The 23-page report, obtained by The Associated Press and the American Civil Liberties Union under the U.S. Freedom of Information Act, provides a rare glimpse of the Obama administrations thinking on the long-standing but controversial practice of border agents and immigration officers searching and in some cases holding for weeks or months the digital devices of anyone trying to enter the U.S.
(Excerpt) Read more at washington.cbslocal.com ...
Not the same people, but also related to those who get reports from Russia about young jihadists in this country, and cannot be bothered to follow up to see if there is anything going on... resulting in the Boston Marathon bombing. We will hear that, if only they had more money, they would be able to be more effective.
Some day it will dawn on the American Civil Liberties Union that democrats are thugs who don’t believe in the Constitution. Considering how radical left they’ve become - they might not care..
You're right - this has nothing to do with illegals and everything with targeting conservative Americans. Now it makes sense why these 'security guards' aren't given police training. A policeman would know this type of search is against the law.
Isn’t a following a hunch the same thing as profiling?
So , “Probable Cause “, as a ‘Law of the Land’ exists no more ?
Is this by adminstrative “guidance” ?
Any test legal case ?
Or is this another “OverReach Interpretation” ?
The word “hunch” has no legal basis in anything. There is “probable cause”, which itself is sufficiently nebulous to fill a textbook of case law, or their isn’t. This gang just makes it up as they go along.
Zero’s people winning more friends by peesing off the AySeeElYou.

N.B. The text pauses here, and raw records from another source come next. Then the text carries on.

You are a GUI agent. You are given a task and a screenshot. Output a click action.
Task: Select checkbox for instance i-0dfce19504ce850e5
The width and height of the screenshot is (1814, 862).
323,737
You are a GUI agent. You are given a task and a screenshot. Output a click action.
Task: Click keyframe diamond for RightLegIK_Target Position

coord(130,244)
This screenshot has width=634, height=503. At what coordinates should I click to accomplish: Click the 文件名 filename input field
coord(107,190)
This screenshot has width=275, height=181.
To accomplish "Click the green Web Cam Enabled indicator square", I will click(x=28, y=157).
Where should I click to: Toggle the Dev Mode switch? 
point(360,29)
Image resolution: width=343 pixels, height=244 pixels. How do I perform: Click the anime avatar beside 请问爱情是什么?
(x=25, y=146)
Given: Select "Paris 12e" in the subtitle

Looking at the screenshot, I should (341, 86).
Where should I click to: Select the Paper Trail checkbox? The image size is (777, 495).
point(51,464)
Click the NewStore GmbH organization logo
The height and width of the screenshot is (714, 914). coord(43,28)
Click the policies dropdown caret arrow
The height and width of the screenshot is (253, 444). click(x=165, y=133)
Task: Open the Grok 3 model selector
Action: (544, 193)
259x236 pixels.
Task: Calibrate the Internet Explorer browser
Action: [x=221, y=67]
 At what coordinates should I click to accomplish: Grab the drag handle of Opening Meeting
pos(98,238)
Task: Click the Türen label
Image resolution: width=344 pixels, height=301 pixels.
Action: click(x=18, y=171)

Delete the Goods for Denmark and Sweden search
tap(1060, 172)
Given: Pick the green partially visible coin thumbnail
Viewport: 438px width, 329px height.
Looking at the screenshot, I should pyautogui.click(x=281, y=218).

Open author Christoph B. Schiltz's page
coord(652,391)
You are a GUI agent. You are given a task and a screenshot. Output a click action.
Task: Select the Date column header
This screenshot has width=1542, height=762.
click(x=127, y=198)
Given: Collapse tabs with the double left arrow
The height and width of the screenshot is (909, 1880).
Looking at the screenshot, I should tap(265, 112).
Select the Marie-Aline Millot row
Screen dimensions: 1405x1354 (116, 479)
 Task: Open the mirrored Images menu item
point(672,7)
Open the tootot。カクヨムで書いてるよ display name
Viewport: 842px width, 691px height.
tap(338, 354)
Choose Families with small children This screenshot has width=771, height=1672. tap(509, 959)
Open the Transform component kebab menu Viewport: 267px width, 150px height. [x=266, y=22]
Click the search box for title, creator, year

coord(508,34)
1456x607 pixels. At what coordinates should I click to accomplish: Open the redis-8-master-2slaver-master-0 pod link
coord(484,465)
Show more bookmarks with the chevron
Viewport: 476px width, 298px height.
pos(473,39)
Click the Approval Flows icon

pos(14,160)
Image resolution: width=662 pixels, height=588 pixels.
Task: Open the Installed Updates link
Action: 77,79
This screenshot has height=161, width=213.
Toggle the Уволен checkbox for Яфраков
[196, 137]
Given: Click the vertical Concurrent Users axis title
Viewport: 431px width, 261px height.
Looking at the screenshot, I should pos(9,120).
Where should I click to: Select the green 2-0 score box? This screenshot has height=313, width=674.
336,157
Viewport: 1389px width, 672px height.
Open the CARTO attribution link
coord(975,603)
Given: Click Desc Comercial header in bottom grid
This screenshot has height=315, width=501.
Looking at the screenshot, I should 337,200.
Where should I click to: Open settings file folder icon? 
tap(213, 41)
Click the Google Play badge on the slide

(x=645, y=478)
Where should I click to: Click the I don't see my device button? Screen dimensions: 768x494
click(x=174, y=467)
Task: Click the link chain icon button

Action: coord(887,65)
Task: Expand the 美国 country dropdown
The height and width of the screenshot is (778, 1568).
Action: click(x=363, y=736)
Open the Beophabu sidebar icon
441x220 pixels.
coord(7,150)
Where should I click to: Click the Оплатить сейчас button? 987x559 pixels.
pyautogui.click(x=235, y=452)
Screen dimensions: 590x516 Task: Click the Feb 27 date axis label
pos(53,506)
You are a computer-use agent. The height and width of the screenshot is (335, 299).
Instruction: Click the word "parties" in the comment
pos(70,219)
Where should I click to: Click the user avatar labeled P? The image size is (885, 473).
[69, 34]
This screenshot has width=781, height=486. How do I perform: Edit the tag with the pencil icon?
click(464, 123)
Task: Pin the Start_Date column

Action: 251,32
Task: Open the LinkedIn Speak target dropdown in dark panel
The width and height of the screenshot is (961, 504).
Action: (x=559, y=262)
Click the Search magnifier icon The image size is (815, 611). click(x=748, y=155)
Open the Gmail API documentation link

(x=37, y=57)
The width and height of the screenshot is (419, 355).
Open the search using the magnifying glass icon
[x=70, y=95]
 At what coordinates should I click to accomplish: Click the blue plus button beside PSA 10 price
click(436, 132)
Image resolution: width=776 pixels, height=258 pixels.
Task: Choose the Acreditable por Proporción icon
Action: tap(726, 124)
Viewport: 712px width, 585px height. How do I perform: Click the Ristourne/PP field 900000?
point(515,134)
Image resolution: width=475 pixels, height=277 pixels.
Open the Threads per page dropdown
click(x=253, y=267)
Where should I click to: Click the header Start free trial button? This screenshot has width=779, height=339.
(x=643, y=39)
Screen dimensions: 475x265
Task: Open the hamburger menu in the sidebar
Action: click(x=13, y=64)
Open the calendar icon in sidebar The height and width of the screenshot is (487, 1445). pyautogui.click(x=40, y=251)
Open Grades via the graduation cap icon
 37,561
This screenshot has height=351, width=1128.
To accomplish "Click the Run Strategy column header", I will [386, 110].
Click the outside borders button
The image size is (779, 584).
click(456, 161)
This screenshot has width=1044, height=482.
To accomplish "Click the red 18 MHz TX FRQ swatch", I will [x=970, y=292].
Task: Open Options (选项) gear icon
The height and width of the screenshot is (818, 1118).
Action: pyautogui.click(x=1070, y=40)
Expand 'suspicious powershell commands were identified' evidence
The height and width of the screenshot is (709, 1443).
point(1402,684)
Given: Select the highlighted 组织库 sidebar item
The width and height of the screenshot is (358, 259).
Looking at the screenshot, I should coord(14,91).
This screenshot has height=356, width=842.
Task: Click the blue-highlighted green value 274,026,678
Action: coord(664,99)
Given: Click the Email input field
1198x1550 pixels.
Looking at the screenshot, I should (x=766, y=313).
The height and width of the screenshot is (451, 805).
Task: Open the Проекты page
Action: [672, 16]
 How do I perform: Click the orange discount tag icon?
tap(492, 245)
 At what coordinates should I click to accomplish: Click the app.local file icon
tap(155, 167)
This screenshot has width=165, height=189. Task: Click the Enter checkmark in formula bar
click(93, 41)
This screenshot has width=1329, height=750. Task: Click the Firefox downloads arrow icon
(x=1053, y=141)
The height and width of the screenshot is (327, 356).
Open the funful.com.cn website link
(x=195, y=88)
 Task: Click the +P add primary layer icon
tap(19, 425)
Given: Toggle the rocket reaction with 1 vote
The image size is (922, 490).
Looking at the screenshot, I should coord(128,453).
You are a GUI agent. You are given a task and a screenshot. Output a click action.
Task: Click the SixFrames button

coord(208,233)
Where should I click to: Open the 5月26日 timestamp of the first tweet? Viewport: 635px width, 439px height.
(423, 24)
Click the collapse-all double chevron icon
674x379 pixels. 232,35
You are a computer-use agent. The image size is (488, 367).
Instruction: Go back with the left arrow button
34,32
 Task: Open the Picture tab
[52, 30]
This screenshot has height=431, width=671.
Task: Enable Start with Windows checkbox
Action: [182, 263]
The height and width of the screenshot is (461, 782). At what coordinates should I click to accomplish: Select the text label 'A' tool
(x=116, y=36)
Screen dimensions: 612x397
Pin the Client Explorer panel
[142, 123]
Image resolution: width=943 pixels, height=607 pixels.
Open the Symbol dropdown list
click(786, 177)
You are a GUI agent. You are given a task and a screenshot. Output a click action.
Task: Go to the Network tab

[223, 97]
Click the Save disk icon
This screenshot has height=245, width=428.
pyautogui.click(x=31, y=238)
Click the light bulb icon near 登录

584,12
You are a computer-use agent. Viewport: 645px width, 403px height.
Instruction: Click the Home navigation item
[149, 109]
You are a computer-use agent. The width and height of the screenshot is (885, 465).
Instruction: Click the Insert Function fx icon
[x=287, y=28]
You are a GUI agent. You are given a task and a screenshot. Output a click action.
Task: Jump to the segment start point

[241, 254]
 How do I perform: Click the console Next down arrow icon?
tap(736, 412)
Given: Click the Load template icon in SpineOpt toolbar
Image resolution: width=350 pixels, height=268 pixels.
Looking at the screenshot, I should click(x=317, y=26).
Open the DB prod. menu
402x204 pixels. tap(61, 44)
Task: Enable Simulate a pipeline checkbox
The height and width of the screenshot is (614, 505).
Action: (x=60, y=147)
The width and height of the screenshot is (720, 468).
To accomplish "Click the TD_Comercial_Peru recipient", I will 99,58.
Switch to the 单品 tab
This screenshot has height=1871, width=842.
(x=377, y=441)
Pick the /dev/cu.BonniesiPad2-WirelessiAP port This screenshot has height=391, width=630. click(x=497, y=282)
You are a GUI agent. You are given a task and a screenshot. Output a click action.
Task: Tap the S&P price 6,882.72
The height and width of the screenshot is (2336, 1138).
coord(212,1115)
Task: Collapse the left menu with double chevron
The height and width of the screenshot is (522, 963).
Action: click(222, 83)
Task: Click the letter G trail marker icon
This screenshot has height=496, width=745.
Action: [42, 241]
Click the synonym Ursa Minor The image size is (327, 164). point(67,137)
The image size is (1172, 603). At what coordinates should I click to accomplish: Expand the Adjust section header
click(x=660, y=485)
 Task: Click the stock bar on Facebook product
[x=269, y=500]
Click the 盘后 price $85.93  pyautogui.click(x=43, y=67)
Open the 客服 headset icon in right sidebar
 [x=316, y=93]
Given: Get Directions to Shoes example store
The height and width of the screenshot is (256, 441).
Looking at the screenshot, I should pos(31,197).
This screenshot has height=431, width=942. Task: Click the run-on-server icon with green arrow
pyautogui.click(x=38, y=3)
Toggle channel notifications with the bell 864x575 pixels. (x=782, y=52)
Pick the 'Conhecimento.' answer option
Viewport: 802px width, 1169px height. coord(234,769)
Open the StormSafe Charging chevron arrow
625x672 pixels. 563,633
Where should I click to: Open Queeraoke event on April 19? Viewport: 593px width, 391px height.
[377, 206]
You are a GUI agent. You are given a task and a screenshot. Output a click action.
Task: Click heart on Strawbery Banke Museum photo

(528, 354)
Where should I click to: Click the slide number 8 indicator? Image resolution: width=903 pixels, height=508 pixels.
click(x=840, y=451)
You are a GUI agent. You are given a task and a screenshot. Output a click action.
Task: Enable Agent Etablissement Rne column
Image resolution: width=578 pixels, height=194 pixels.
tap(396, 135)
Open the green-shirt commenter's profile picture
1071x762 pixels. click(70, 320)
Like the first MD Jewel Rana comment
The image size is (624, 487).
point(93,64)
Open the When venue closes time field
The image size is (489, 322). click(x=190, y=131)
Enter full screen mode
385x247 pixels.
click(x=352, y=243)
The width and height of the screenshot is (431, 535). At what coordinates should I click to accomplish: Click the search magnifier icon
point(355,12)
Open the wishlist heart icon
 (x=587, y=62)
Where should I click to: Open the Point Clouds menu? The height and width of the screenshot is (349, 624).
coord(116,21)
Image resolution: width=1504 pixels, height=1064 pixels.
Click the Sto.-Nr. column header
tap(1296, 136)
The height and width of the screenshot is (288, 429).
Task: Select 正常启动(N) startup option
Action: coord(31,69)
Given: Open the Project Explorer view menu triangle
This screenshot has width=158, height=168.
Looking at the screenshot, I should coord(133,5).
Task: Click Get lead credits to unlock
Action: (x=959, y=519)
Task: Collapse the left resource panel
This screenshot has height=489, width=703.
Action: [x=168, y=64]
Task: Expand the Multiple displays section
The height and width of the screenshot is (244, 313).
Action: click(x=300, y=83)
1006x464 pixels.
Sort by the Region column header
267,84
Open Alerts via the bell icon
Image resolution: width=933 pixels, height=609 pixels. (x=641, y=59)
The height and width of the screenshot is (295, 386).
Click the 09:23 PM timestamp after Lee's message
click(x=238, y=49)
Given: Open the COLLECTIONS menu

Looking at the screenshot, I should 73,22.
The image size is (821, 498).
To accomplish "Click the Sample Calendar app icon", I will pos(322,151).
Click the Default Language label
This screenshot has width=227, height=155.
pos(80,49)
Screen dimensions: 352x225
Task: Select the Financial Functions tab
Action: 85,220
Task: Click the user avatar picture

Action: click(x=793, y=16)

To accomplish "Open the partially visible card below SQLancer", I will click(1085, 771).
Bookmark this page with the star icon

Pop some corn, pull up a rock and we’ll watch the police state implode.
I was just reading that article at “Wired”.
The problem with decrypting is you are essentially being asked to recreate something that encrypt destroyed.
More like fishing with a trawling net.
The Dept. of Homeland Security can be de-funded based on hunches, too.
These searches of electronics, while controversial, are being done as part of a entry or exit inspection by Customs and Border Protection. There is a 4th amendment exception for border searches which allows a search of all materials crossing the border.
If we’re going to fight a war against a foreign enemy, we should be doing just that instead of gazing at our own national navel (descendants of Europe).
Oh, so they can search legal US citizens’ laptops and phones and probably bashing them to pieces in the process but they can’t be bothered to arrest illegals in a Mexican protest parade?
Makes me wonder why my grandfather went to Normandy for. I asked this in 1983, “what if we (the US) ever became the Evil Empire?” 30 years later, I think Pogo Possum had it right, “we’ve met the enemy, he is us.”
Anybody who takes data across international borders should expect to lose it to somebody. If you have to take a large amount of data, you should store it on a memory chip. A 32 gigabyte chip now costs as little as $32.
Heck, you could even use steganography software to conceal your data in the most boring tourist photos ever, or download an enormous pictorial guide to “the beetles of the world”, with 350,000 different pictures of beetles, that look exactly the same with encrypted data in them.
Anybody who takes data across international borders....
_______________
Constitution free zones are subject to search as well.
Fact Sheet
http://www.aclu.org/technology-and-liberty/fact-sheet-us-constitution-free-zone
... what is the border? According to the government, it is a 100-mile wide strip that wraps around the external boundary of the United States.
Map- includes zones around the great lakes
http://www.aclu.org/know-your-rights-constitution-free-zone-map
Yep, homeland is targeting middle class Americans again.. not too many illegals crossing the desert have laptops with them...
Does this include New York Time’s laptops? Or mabe James Rosen’s? Those AP guys look a little suspicious...
This is against the law ...
This is against the law ...
As a matter of fact, it's not.
The 4th Amendment bars "unreasonable search and seizure".
However, your baggage may be routinely searched when you enter and leave the country. Under the 4th Amendment, this has always been considered a "reasonable search".
And searching a laptop is no different than searching your luggage.
“....well....I have a hunch that a certain miscreant at 1600 is using a Blackberry cell phone for nefarious purposes...”
Yes indeed! If that Assange wanted any American respect, he would access and publish the contents of Obama’s offline fundamental transformation device, e.g., his Blackberry.